[Dataset entries]
========
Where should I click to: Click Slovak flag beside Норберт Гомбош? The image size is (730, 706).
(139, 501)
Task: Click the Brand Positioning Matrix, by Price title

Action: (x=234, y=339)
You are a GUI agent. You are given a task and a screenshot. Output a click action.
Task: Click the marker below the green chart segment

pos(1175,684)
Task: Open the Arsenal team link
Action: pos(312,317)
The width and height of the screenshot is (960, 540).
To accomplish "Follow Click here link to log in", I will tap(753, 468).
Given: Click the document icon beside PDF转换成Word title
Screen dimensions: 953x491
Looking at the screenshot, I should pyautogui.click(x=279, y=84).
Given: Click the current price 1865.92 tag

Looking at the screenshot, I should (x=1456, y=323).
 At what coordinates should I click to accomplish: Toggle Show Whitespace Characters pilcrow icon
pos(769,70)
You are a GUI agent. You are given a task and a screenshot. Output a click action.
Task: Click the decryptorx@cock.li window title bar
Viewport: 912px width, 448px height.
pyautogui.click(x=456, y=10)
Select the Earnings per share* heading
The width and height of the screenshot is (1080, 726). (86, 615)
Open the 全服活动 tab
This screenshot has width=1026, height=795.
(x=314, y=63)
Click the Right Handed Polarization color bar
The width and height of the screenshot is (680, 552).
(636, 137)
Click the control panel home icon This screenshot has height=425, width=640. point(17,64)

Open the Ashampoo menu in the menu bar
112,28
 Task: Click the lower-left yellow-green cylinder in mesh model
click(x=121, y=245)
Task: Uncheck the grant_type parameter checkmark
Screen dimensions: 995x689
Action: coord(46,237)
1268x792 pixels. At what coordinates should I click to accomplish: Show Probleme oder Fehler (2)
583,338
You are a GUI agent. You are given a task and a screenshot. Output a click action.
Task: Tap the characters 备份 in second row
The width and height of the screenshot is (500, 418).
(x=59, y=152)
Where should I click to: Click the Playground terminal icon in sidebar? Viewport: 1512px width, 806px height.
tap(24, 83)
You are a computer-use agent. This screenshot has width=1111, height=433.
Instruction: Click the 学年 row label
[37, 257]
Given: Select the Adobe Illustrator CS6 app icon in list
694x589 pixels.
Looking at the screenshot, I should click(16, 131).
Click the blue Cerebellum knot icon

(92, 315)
========
**YOUR OBJECTIVE**
Each entry needs to be transcribed exactly.

**RESPONSE BELOW**
Where should I click to: Click Slovak flag beside Норберт Гомбош? The image size is (730, 706).
(139, 501)
Task: Click the Brand Positioning Matrix, by Price title

Action: (x=234, y=339)
You are a GUI agent. You are given a task and a screenshot. Output a click action.
Task: Click the marker below the green chart segment

pos(1175,684)
Task: Open the Arsenal team link
Action: pos(312,317)
The width and height of the screenshot is (960, 540).
To accomplish "Follow Click here link to log in", I will tap(753, 468).
Given: Click the document icon beside PDF转换成Word title
Screen dimensions: 953x491
Looking at the screenshot, I should pyautogui.click(x=279, y=84).
Given: Click the current price 1865.92 tag

Looking at the screenshot, I should (x=1456, y=323).
 At what coordinates should I click to accomplish: Toggle Show Whitespace Characters pilcrow icon
pos(769,70)
You are a GUI agent. You are given a task and a screenshot. Output a click action.
Task: Click the decryptorx@cock.li window title bar
Viewport: 912px width, 448px height.
pyautogui.click(x=456, y=10)
Select the Earnings per share* heading
The width and height of the screenshot is (1080, 726). (86, 615)
Open the 全服活动 tab
This screenshot has width=1026, height=795.
(x=314, y=63)
Click the Right Handed Polarization color bar
The width and height of the screenshot is (680, 552).
(636, 137)
Click the control panel home icon This screenshot has height=425, width=640. point(17,64)

Open the Ashampoo menu in the menu bar
112,28
 Task: Click the lower-left yellow-green cylinder in mesh model
click(x=121, y=245)
Task: Uncheck the grant_type parameter checkmark
Screen dimensions: 995x689
Action: coord(46,237)
1268x792 pixels. At what coordinates should I click to accomplish: Show Probleme oder Fehler (2)
583,338
You are a GUI agent. You are given a task and a screenshot. Output a click action.
Task: Tap the characters 备份 in second row
The width and height of the screenshot is (500, 418).
(x=59, y=152)
Where should I click to: Click the Playground terminal icon in sidebar? Viewport: 1512px width, 806px height.
tap(24, 83)
You are a computer-use agent. This screenshot has width=1111, height=433.
Instruction: Click the 学年 row label
[37, 257]
Given: Select the Adobe Illustrator CS6 app icon in list
694x589 pixels.
Looking at the screenshot, I should click(16, 131).
Click the blue Cerebellum knot icon

(92, 315)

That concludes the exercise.